Very interesting comparison. It seems that due to the weight of the E-Bike and the drag of the drive train its really hard to make it go faster than what the electric motor is capable of.

LINK:


----------



## life behind bars (May 24, 2014)

Until the power supply is quadrupled or more.


----------



## uhoh7 (May 5, 2008)

Video really shows what a total non-threat the 250w pedelec is on mtb trails. A mod to one of those bikes only increases top speed. Does not effect power below the limit at all. 

It's really contorted logic to say: oh, well they could have a BIG engine. Sure, you can rip off your smog control on your car too.
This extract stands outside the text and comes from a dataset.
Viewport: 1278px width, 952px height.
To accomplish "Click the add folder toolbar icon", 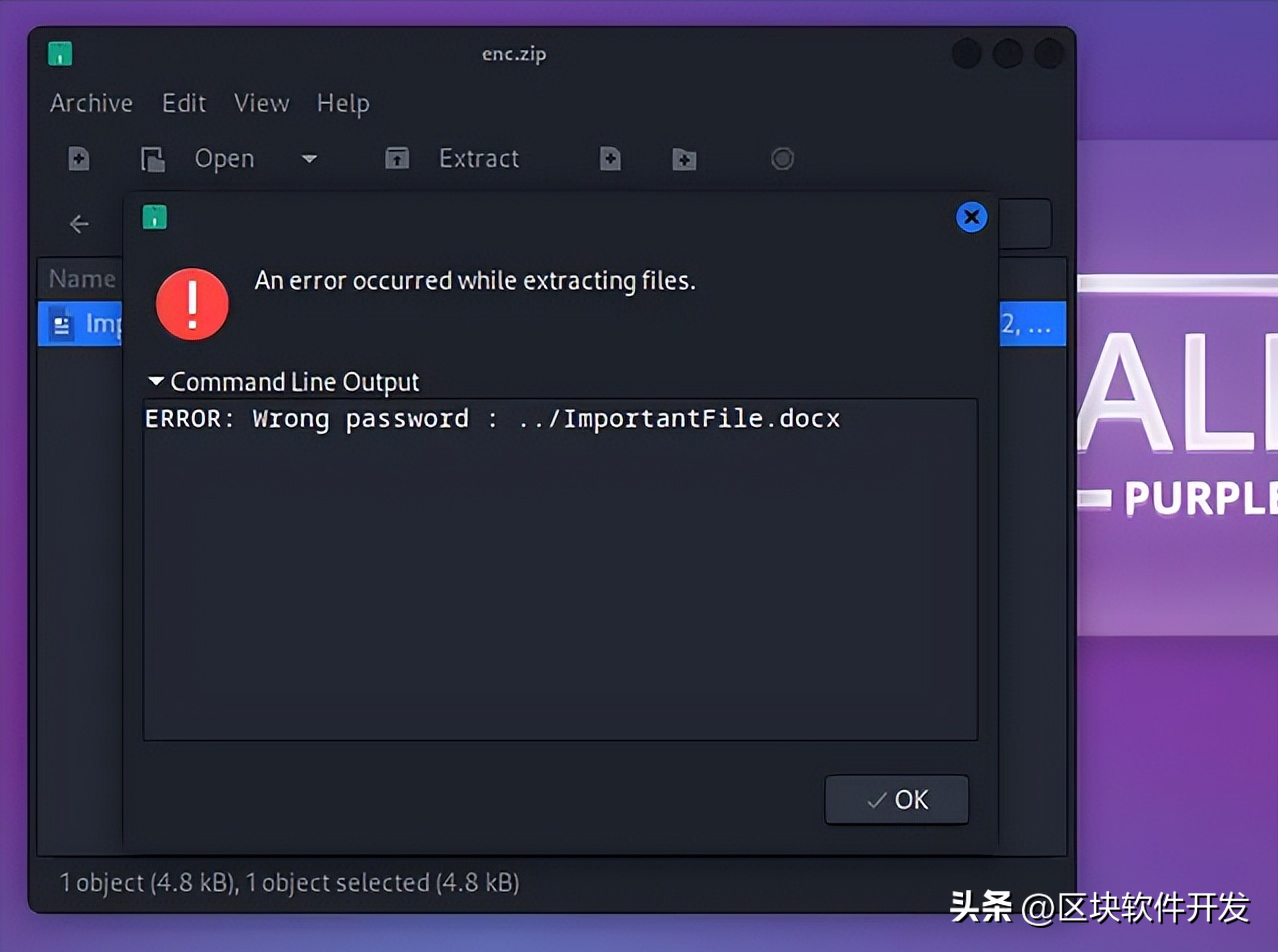I will click(x=684, y=159).
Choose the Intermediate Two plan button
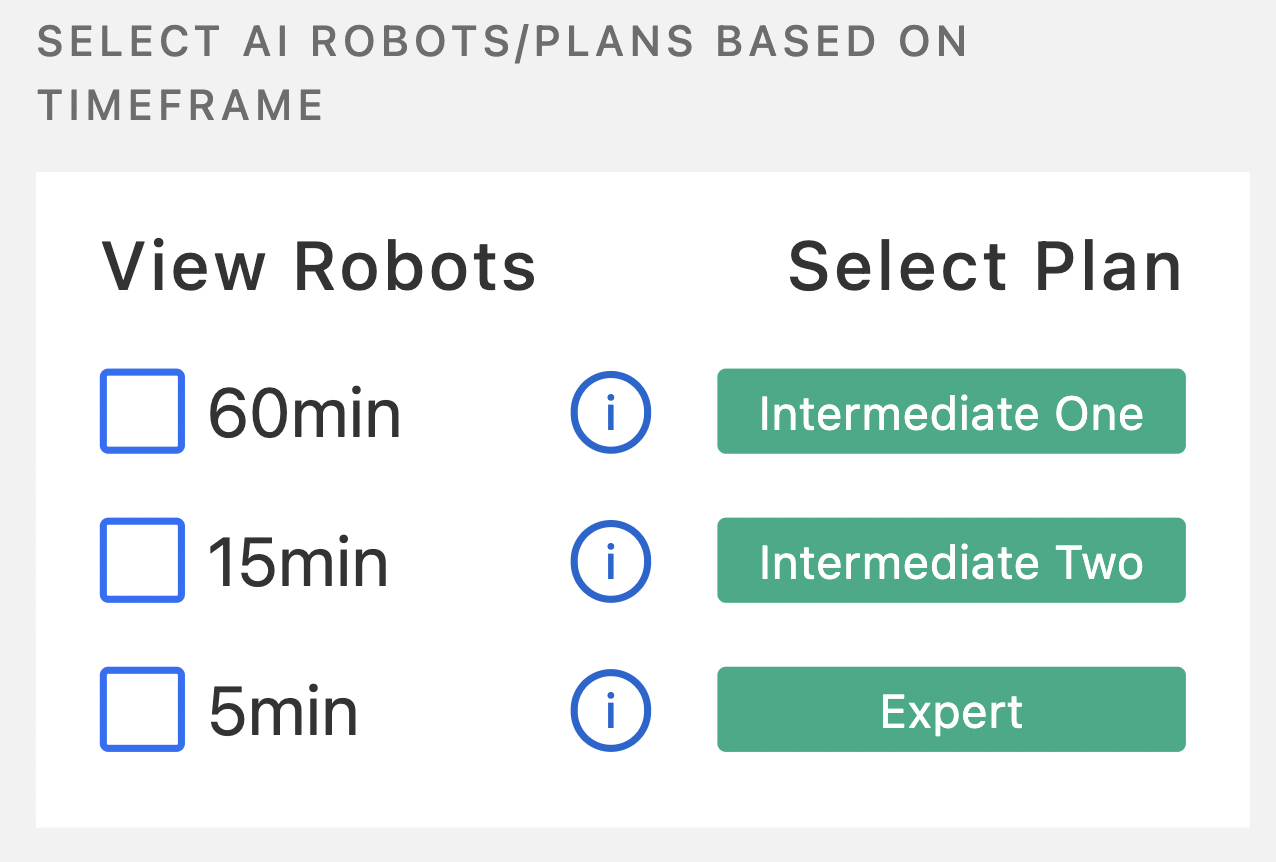The width and height of the screenshot is (1276, 862). 951,560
Then it's illegal. 

Let those who do use the 250w yamaha or boshe properly on trails where they are in effect just another mtb bike which can climb a bit faster.


----------



## leeboh (Aug 5, 2011)

Umm, no we'll send them all to Idaho.


----------



## life behind bars (May 24, 2014)

uhoh7 said:


> Let those who do use the 250w yamaha or boshe properly on trails where they are in effect just another mtb bike which can climb a bit faster.


Uhm, no. The line of demarcation is the motor. You can try to spin it any way you want but as long as it has a motor you're pissing in the wind.


----------



## uhoh7 (May 5, 2008)

tiretracks said:


> Uhm, no. The line of demarcation is the motor. You can try to spin it any way you want but as long as it has a motor you're pissing in the wind.
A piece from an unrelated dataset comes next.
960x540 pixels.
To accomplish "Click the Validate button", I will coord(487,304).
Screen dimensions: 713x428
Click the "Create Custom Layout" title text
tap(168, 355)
If you need to pee and it's windy.....just face downwind. I do it all the time.

Works great. Wind assist. 

another fun video:


----------



## Walt (Jan 23, 2004)

Right, in the US we're talking 750w, though, right?

-Walt


----------



## uhoh7 (May 5, 2008)

Walt said:


> Right, in the US we're talking 750w, though, right?
> 
> -Walt


Hi Walt

The bike I'm buying and most of the nice ones in the USA are powered by the Yamaha and Boshe systems which met the EU standard:

Cycles with pedal assistance which are equipped with an auxiliary electric motor having a maximum continuous rated power of 0.25 kW, of which the output is progressively reduced and finally cut off as the vehicle reaches a speed of 25 km/h (16 mph) or if the cyclist stops pedaling."
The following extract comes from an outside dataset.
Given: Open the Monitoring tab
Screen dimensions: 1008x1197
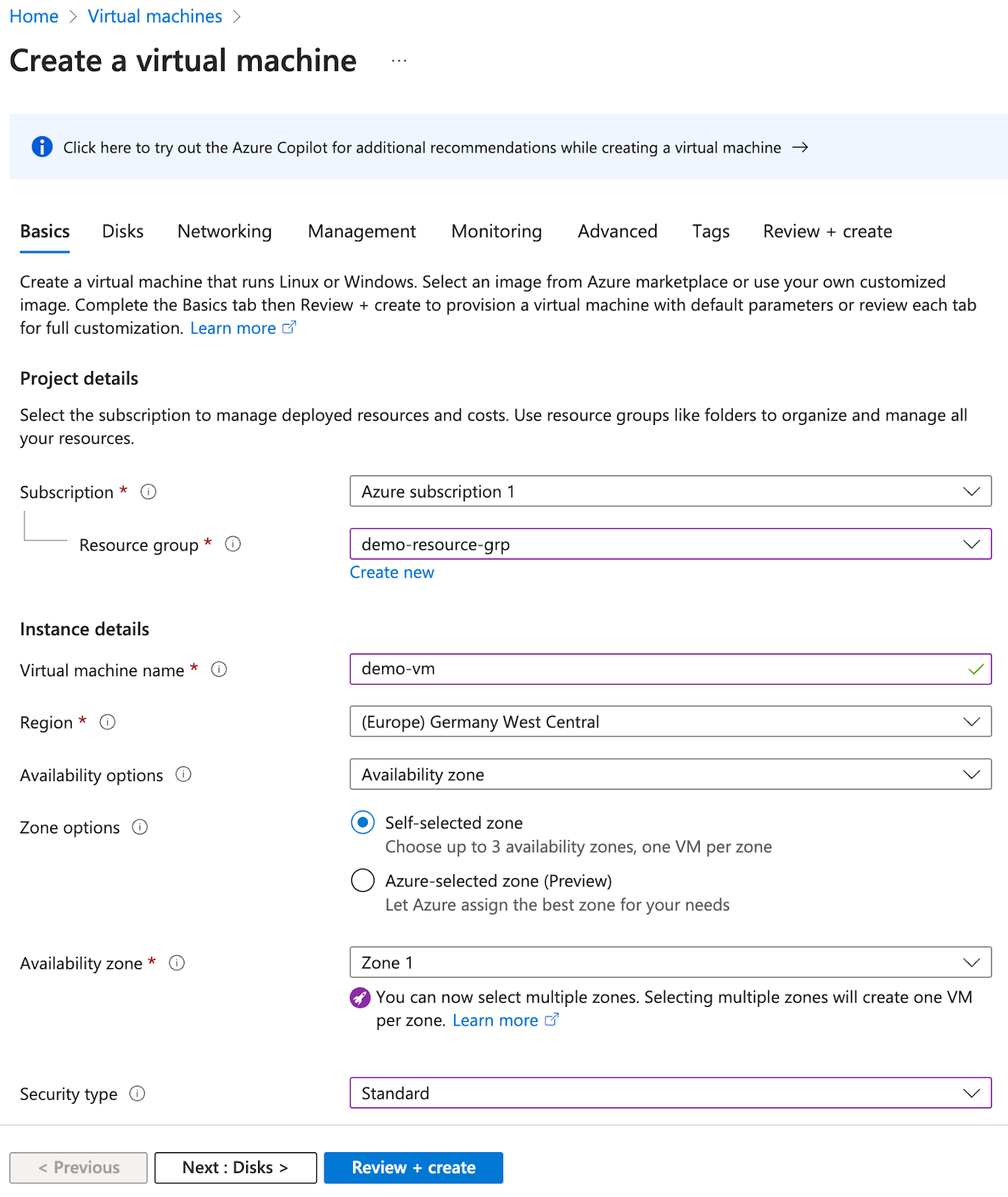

Except that cutoff is at 20mph.

This despite that US law:
"low speed electric bicycle" as a two or three wheeled vehicle with fully operable pedals, a top speed when powered solely by the motor under 20 mph (32 km/h) and an electric motor that produces less than 750 W (1.01 hp)" By comparison my KTM makes 50HP.

However USFS and BLM do not yet acknowledge the existence of these vehicles at all. Since there is such high sensitivity, I would not be against using the euro version of the definition with 20mph limit, because those bikes are easy to buy. They exist today in the USA. I don't think the 750w would really make a real world difference in user/user interaction, but you and I'm sure others do.

So, I would compromise


----------



## JVG1967 (Feb 22, 2014)

Flucod said:


> No compromise needed, motorbikes are not allowed on most trails here, plus 20mph up hill is way to dangerous, what about the children?


Meh, I just bunny hop over them .......


----------